The billionaire industrialist insists that he has broad national support and can win a general election. This resolute confidence about winning elections does not come from a history of winning elections. He has never won one.
Trump has also changed his party affiliation at least four times in the last 16 years — an average of once for each presidential election.
In 1999, as he geared up for a previous, failed presidential quest, Trump quit the Republican Party to join New York’s version of the Reform Party. “I am convinced the major parties have lost their way,” he said. “I really believe the Republicans are just too crazy right,” he also explained.
In 2001, Trump then publicly switched his allegiance to the Democratic Party and apparently remained a committed Democrat for six years.
In 2007, he quit the Democrats. “I’m very much independent,” Trump told Wolf Blitzer. “I really am much more attuned to the people, as opposed to the party.”
Two years later, in 2009, the real estate executive decided he’d had his fill with independence. He registered as a Republican, at least in name.
Earlier this month, Trump clarified his desire to run for president as a Republican as long as he is “treated fairly” and wins the GOP nomination.

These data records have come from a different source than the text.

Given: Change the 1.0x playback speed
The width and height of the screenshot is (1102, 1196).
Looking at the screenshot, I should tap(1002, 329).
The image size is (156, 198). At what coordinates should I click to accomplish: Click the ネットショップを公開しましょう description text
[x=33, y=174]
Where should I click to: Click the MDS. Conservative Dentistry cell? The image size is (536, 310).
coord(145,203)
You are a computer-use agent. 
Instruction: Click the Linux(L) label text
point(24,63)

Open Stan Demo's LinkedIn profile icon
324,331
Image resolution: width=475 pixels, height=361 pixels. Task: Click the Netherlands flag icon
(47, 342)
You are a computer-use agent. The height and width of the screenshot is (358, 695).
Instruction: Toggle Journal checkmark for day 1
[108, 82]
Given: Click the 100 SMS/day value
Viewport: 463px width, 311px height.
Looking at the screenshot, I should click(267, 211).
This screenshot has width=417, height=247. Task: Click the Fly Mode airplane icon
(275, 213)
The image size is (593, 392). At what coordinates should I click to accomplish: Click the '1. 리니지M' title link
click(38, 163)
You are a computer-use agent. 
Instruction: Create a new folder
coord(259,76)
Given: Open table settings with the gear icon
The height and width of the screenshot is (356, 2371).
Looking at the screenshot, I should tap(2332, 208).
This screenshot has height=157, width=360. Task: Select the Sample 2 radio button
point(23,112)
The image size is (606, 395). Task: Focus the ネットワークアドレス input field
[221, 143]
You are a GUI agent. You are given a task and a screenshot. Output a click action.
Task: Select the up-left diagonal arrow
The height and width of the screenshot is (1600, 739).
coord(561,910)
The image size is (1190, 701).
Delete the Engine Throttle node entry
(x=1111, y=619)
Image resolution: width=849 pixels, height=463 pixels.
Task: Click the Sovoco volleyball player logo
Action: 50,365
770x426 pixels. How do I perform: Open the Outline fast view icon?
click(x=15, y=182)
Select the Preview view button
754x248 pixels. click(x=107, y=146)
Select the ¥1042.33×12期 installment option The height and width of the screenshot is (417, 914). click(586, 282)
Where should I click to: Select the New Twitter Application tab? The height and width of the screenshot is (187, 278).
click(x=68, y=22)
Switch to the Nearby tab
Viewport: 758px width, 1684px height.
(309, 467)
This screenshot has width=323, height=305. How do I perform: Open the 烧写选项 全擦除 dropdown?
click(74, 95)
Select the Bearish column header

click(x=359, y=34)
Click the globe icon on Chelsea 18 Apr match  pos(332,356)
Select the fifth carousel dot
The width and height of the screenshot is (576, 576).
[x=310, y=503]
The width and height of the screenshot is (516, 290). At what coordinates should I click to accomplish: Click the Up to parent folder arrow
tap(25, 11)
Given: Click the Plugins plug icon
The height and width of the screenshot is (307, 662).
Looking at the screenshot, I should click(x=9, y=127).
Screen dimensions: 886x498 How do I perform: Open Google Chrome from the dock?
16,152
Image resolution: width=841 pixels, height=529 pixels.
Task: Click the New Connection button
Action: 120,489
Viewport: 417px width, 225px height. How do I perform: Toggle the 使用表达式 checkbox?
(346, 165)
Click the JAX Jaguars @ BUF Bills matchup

He also said he had been “part of the establishment” until an abrupt departure in June 2015.
“I want to run as a Republican,” he said in an Aug. 11 press conference. “If I win the Republican nomination, I guarantee you all sitting there, I will not run a third-party candidate.”
In addition to perpetual party-switching, the 69-year-old tycoon has established a sustained record of habitually inconsistent political positions that clash dramatically with the current tide of American conservatism.
An in-depth study of Trump’s declared views on issues ranging from immigration to abortion to taxes to socialized health care shows that, in many ways, he would find a cozy home in progressive circles. (RELATED: From Immigration To Abortion, Longtime Democrat Donald Trump Must Reckon With His Rich Progressive History)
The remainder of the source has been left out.